Clinton (also known as Port Clinton) is a locality in the Australian state of South Australia located on the east coast of Yorke Peninsula overlooking the north west head of Gulf St Vincent about 101 km west of the state capital of Adelaide and about 36 km north-east of the municipal seat of Maitland.

==History==
The Hundred of Clinton was proclaimed on 12 June 1862 over land with an area of 137 mi2.

The town was surveyed during March 1862 by A Cooper and land offered for auction on 14 August 1862. The town was named by Dominick Daly, the Governor of South Australia after Henry Pelham F.P. Clinton, the Duke of Newcastle who served as "the Secretary of State for the Colonies from 1859 until his death in October 1864."

The port was surveyed in 1862, with a jetty being erected in 1863. Surveys and closer settlement by farmers soon followed, along with land clearing of the mallee woodland.

The first European occupiers were leaseholder pastoralists.
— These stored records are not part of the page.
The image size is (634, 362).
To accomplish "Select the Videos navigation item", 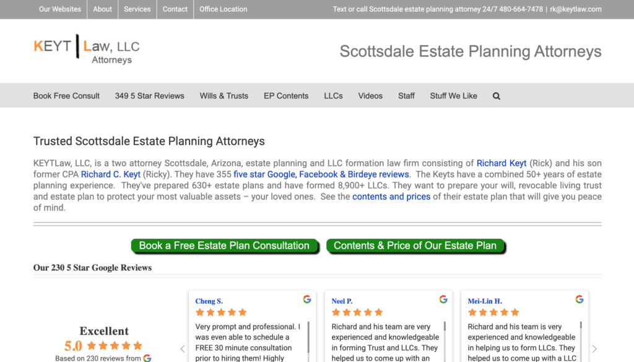I will pos(370,96).
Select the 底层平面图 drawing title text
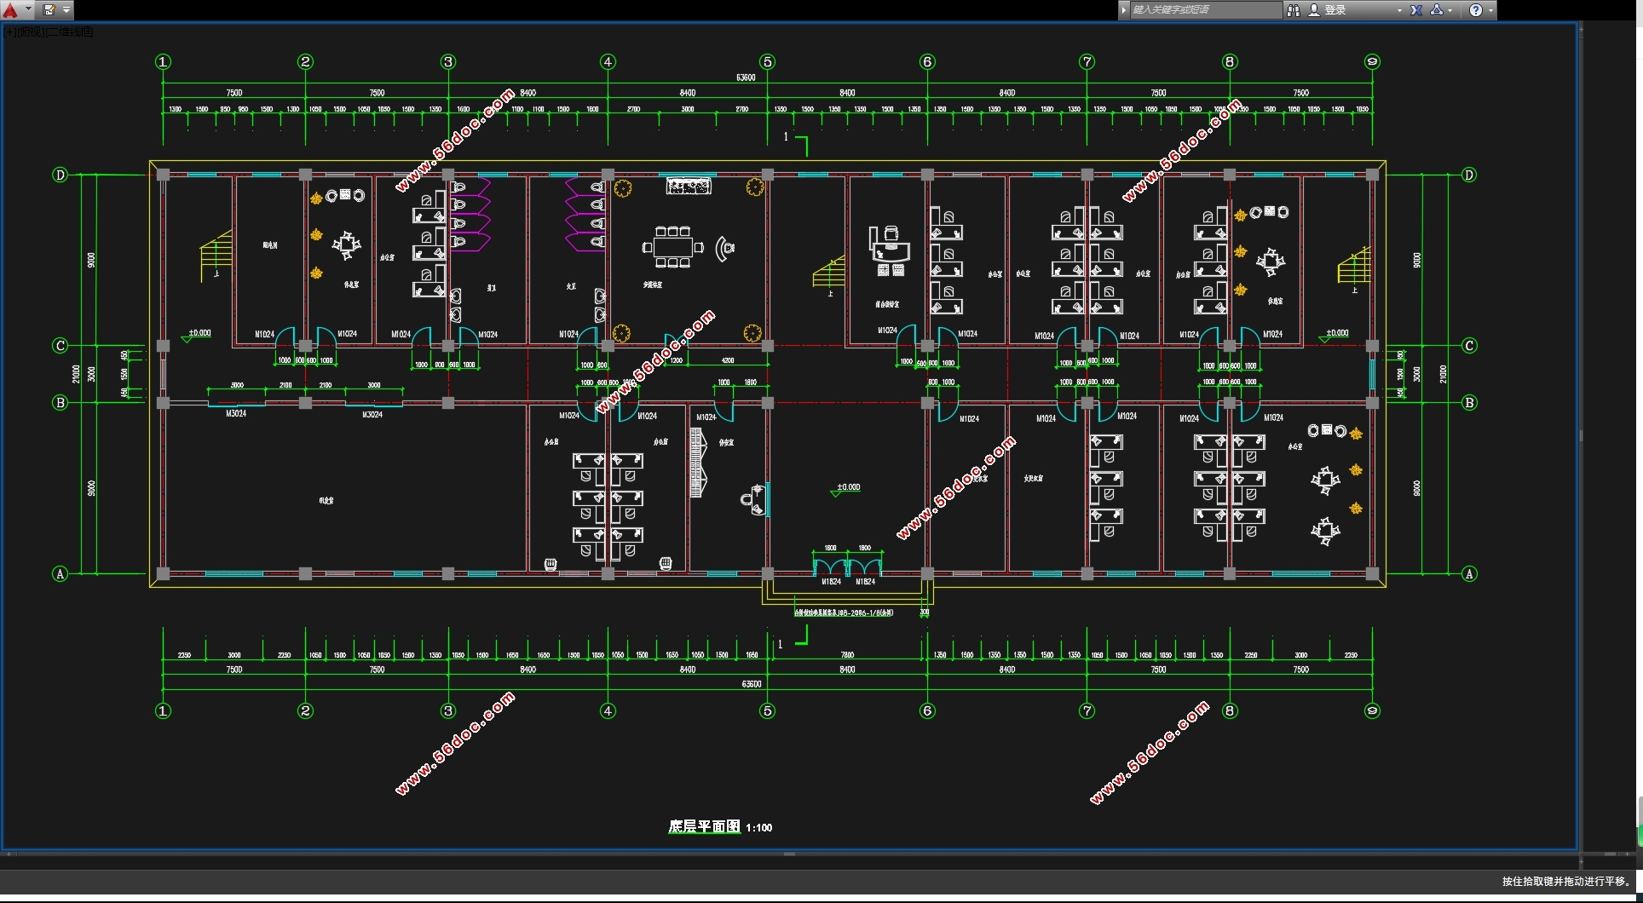The height and width of the screenshot is (903, 1643). (x=704, y=826)

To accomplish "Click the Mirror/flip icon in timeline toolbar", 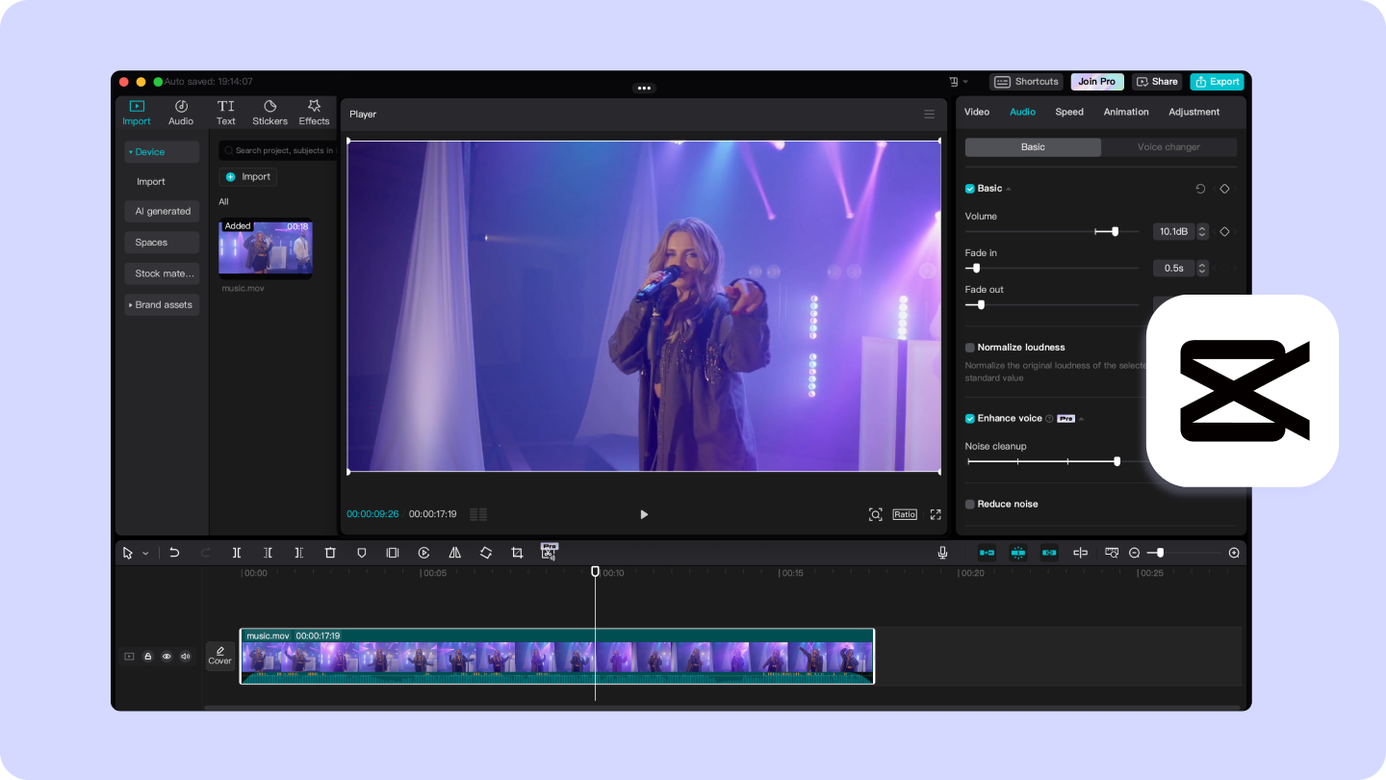I will pos(454,553).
In 1854 in the northern parts of the Hundred of Clinton, W. & A. Rogers leased 75 mi2 at an annual rental of ten shillings per square mile. In 1860, near the centre of the Hundred, T. & W. Day leased 12 mi2.

This was an important and busy port in the 1860s and 70s, being a transfer point for goods and passengers travelling between Port Adelaide and the copper mines at Wallaroo and Moonta. That was despite the shallowness of the beach, which closed the port to larger vessels during low tide.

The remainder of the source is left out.